If the University had passed along all of the inflationary increases via the fees, the increase to those students would have been $520.

The fee increase for regional campus commuter students will be about $112 in the coming academic year. Fee rates are lower at the regional campuses because those students do not have regular access to some of the Storrs-based services.

Separately, the cost of Storrs-based student housing for the most common residential and dining plans will increase $396 in the 2025-26 academic year to meet increased inflationary and commodities costs.

The trustees’ Financial Affairs Committee had endorsed the fee proposal Tuesday, and it was presented at town halls in person and online on Nov. 13 with opportunities for participants to ask administrators about specific elements.

Even when accounting for the fee adjustments approved Wednesday, reviews consistently show that UConn offers academic excellence at a significant value for Connecticut residents compared with the amounts they would pay if they attended many competing institutions.

Among a group of 13 schools against which UConn directly competes for applicants who receive enrollment offers, 10 have higher room and board rates, including several flagship institutions.

A large number of UConn students’ costs are also reduced by financial aid, with almost three-quarters of UConn’s undergraduates receiving some form of gift aid they do not have to repay.

Every student fee category at UConn correlates to specific services funded by that revenue. Those slated to increase in 2025-26 are:

• The General University Fee (GUF), which pays for extracurricular and co-curricular offerings such as career services, the One Card Office, cultural centers, student organizations, athletics tickets, the UConn Marching Band, Fraternity and Sorority Development, and others.

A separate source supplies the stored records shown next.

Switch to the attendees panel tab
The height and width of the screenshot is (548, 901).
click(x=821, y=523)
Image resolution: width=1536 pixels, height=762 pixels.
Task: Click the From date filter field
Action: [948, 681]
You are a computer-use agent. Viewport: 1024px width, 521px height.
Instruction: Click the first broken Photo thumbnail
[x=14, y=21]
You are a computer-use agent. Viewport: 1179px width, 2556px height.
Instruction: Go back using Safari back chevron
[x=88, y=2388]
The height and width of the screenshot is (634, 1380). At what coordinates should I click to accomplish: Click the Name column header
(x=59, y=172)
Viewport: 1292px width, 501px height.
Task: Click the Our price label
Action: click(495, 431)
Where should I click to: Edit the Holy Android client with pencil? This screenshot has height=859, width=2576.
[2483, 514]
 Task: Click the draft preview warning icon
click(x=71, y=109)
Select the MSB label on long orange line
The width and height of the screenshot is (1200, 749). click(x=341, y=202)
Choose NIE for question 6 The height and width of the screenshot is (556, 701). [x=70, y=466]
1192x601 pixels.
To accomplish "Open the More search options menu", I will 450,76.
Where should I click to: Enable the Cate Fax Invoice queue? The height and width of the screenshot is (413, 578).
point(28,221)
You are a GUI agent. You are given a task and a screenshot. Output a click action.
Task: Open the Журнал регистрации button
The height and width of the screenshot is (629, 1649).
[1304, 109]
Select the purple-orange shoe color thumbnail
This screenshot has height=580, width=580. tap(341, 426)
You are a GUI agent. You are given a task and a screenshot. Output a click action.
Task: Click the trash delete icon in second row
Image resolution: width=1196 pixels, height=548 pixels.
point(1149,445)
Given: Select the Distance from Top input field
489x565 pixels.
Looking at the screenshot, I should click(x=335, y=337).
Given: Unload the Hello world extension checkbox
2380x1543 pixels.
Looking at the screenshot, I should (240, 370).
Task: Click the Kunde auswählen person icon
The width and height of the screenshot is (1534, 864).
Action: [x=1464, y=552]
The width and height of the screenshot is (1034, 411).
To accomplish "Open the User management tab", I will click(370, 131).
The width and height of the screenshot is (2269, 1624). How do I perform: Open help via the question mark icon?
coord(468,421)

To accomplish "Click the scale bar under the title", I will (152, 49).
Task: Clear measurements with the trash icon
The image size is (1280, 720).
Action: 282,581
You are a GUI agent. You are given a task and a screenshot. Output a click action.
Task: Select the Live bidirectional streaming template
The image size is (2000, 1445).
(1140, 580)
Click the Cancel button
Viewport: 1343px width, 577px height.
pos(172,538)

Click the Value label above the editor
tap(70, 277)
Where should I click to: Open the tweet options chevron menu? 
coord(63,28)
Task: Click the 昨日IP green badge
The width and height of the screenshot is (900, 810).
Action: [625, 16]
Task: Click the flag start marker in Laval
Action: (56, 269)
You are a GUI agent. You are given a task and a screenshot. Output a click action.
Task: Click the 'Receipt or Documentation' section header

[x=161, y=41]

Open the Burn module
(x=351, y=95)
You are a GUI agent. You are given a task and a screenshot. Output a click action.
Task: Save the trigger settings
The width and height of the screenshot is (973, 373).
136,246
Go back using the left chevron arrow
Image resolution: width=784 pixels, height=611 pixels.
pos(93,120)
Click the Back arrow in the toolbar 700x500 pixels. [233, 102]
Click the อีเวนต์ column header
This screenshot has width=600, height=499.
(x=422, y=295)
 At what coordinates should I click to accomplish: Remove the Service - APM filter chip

• Student Health & Wellness, which provides a comprehensive range of services including medical treatment, mental health programming, a pharmacy, preventive care and health screenings, immunizations, sports and travel medicine, an allergy clinic, and others.

• Infrastructure Maintenance, which directly supports maintenance costs for classrooms, buildings, and infrastructure, including preventive maintenance that helps drive down operational expenses.

• The Transit Fee, which funds the campus bus service and provides students with access to the state’s UPass program, which allows them to ride state-operated buses and trains without charge throughout Connecticut.

• The Technology Fee, which helps pay for classroom technology for students’ multimodal learning, software for teaching and learning, media-related library services, Microsoft 360, and related services.

• Student Activity Fees, which are collected by the University but then passed through in their entirety to the student governments at each campus. Those entities review and act on requests for increased funding from student groups.

• Visa Compliance, a fee paid only by enrolled students on University-sponsored F-1 and J-1 visas. The fee hasn’t increased since its inception in 2017, but costs to the University to provide services to those international students have gone up each year.

Fees also were adjusted Wednesday for graduate students, with the financial impact varying depending on whether they are graduate assistants who receive teaching stipends, live in UConn-run student housing, and are based at Storrs or a regional campus.